This scenario has generated a series of structural changes in the aquaculture industry, where the treatment of water and waste is considered through recirculating systems in closed aquaculture and the reuse of waste as nutrients.

The recirculation and reuse of water is the most classic application of the circular economy in aquaculture. This technique is deployed in several aquaculture systems with “zero effluent” possibilities, whose objective is to maintain stable water quality.

Recirculation systems in aquaculture

Recirculating aquaculture systems (RAS) technology has been developed over the last five decades, and has become more popular and accessible as infrastructure and equipment are commensurately decreasing in price.

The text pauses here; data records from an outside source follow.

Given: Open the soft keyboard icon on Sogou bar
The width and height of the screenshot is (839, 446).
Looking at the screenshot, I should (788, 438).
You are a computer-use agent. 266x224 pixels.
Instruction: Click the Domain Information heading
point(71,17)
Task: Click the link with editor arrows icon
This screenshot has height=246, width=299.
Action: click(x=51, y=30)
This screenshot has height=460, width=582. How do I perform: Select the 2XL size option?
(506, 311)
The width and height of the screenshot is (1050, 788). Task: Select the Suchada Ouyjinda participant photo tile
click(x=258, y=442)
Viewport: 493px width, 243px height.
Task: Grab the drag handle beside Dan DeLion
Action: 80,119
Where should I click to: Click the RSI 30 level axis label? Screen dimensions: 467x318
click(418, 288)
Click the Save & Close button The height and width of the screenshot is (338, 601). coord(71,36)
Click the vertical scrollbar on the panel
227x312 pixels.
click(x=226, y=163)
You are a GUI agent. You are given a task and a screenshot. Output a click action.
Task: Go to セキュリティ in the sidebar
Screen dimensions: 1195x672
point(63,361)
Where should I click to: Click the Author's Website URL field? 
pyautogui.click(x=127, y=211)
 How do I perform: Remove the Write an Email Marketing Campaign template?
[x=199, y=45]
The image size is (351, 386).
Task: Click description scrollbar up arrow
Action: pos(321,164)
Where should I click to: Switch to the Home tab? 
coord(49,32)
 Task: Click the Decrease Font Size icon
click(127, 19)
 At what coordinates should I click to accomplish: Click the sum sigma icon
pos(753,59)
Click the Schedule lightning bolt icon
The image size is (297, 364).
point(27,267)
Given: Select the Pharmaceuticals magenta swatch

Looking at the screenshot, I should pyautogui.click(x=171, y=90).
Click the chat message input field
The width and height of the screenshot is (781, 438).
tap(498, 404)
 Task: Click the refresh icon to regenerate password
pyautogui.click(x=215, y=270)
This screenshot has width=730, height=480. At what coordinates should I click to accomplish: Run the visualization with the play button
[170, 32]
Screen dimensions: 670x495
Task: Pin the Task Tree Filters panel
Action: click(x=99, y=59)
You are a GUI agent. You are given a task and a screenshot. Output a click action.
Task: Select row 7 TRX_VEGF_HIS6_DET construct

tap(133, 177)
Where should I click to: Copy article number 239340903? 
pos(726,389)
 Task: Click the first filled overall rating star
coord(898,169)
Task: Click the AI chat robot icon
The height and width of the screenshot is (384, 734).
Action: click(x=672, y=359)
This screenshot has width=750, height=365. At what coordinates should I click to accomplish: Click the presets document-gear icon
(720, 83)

RAS has been applied in fattening systems that are extensive in nature (to save water, increase yield and reduce production costs) and intensive systems.

The main objectives of recirculating aquaculture systems are to conserve water and generate less effluents that can harm the surrounding environment.

Biofloc systems

Bioflocs usually form in isolated compartments (tanks or ponds), but unlike the high-tech water purification used in RAS, water recycling occurs directly in the fish production unit, reducing the size and volume of the biofloc. cost of pumps and filtration systems.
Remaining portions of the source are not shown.